X Finalista Luvina Joven – cuento / Memento mori / Janet Torres

X Concurso Literario Luvina Joven

 

Memento mori
Janet Torres Santoyo
Preparatoria Regional de Santa Anita

Non metuit mortem
 qui scit contemnere vitam.1
Pseudo-Catón

“…Un hombre no deja de ser hombre hasta que se le abandona. Es entonces cuando eminentemente atraviesa una severa reinvención temiendo lo peor.
Se convierte, atormentado, inestable, airado. ¡Qué hay por hacer, qué hay por esperar!… “

Eludir adentrarme al vestíbulo ha sido mi salvación durante aquellas gélidas e impías noches que me obligaban a situarme nuevamente en el pasado. Sin embargo, inadvertido, me veo a mí mismo envuelto en aquel angustiante momento en el que mi cuerpo precipitado avanza y se postra a un paso de la puerta principal.
Casi todo el tiempo consigo regresar intacto a mi alcoba, evadiendo que los recuerdos de esa despedida inunden mi pensar. Pero, sigo siendo débil e infortunado, y me detengo. Esa puerta no simboliza más que un lamentoso evento, una agonizante realidad.
Despreciativo rechazo abrumarme en un “quizás”. Pero, hace tiempo que disfruto de la incongruencia, y me dejo caer.
Sigo creyendo que, si mis pies continúan guiándome a deshoras hacia el herrumbroso picaporte de la entrada de mi hogar, es porque hay algo muy dentro de mí que me exige ir tras de ti.
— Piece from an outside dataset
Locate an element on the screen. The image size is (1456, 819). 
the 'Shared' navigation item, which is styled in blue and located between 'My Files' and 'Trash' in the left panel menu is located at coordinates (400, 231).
“…Ella no dejó de ser mujer. No podría dejar de serlo. Y qué importaba cuántas veces volviera a mí, frágil y desconsolada, si con la primera oportunidad extendida, le bastó para dejarme atrás. Ella me ha dejado, y yo, ya no soy lo que era.”
           
            La tensión que hay entre mi mente y el último recuerdo que tenemos juntos disminuye cuando el sol amenaza en alcanzar su posición más alta en el cielo.
Cuadro de texto: 1 prov. lat.” No teme a la muerte el que sabe despreciar la vida.”  Como te lo imaginarás, Arlene, mi vida persiste rutinaria, sin propósito, al filo del desborde.
Tal y como te desagradaba.

Nunca muchas cosas te complacieron del todo. Ni el abundante polvo sobre nuestro mobiliario ni las sórdidas goteras que permanecieron en el techo ni el amargo aroma del café por las mañanas ni la apariencia de tu cabello al despertar o las arrugas que arruinaban tu vestir.
Escogías lo limpio, lo dulce, lo ordenado.
Nunca muchas cosas te complacieron del todo. Ni tuyas, ni mías.
Te disgustaba la cantinela de mi bostezar, así como toda mi ropa que se encontraba al pie de la cama que excusaba por su facilidad de escogerla. No soportabas que te distrajera a tu hora de trabajar desde casa ni mucho menos que actuara insensata e inoportunamente durante nuestras severas discusiones. Y si es que había algo que, sorpresivamente, no toleraras, era el no poder pasar suficiente tiempo el uno con el otro.

 No muchas cosas te gustaban, eso está claro. Pero yo te gustaba.
Te gustaba cuando regaba las plantas que comprabas pensando en mí o cuando te acompañaba, silencioso, durante tu lectura sabatina. Apreciabas que pasara por ti después de mi turno en la agencia para almorzar juntos o que programara todos los miércoles a una salida especial. Llegaste a valorar mi esfuerzo por mejorar, aun cuando nuestras diferencias salían constantemente a flote junto con mi pésimo carácter. Siempre estuviste ahí, taciturna y radiante. 

Jamás lo conseguí, Arlene, no por completo. Intenté entenderlo, entenderte. Solías hacer cosas que ninguna otra mujer en mi vida pudo llegar a hacer.
Tu trabajo siempre estuvo antes que cualquier otra cosa. Lo supe cuando asimilé la poca importancia que le dabas al dejar que me las arreglara solo en nuestro departamento, mientras que, de la noche a la mañana, la Editorial te llevaba a recorrer el mundo, y no me hacías saber de tu regreso hasta que el portero estaba en la línea telefónica recordándome lo olvidadiza que eres y que como de costumbre, descuidaste tu juego de llaves sobre tu mesita de noche. O cuando me quedó muy en claro que las salidas de los miércoles llegarían a ser continuamente pospuestas por las exhaustas reuniones empresariales a las que tu asistencia era indefinidamente requerida. Yo no era el primero, Arlene, y, aun así, en ningún momento me dejaste olvidar todo lo que sentías por mí, en ese entonces.
Desde donde quiera que estuvieses, me escribías. No de tus días fuera de la aburrida rutina que forjé, no de qué tan grandes eran las modernas ciudades o qué tan pequeñas parecían las nuevas personas ser. Sí, me escribías, y no precisamente extractos de ejemplares tuyos. Sólo partes de algún buen libro o historia que coincidían precisamente con lo que cruzaba por tu mente, y lo que buscabas compartir conmigo. Cómo quisiera regresar el tiempo y hacerme ver lo tan valiosas que tus notas llegarían a ser para mí.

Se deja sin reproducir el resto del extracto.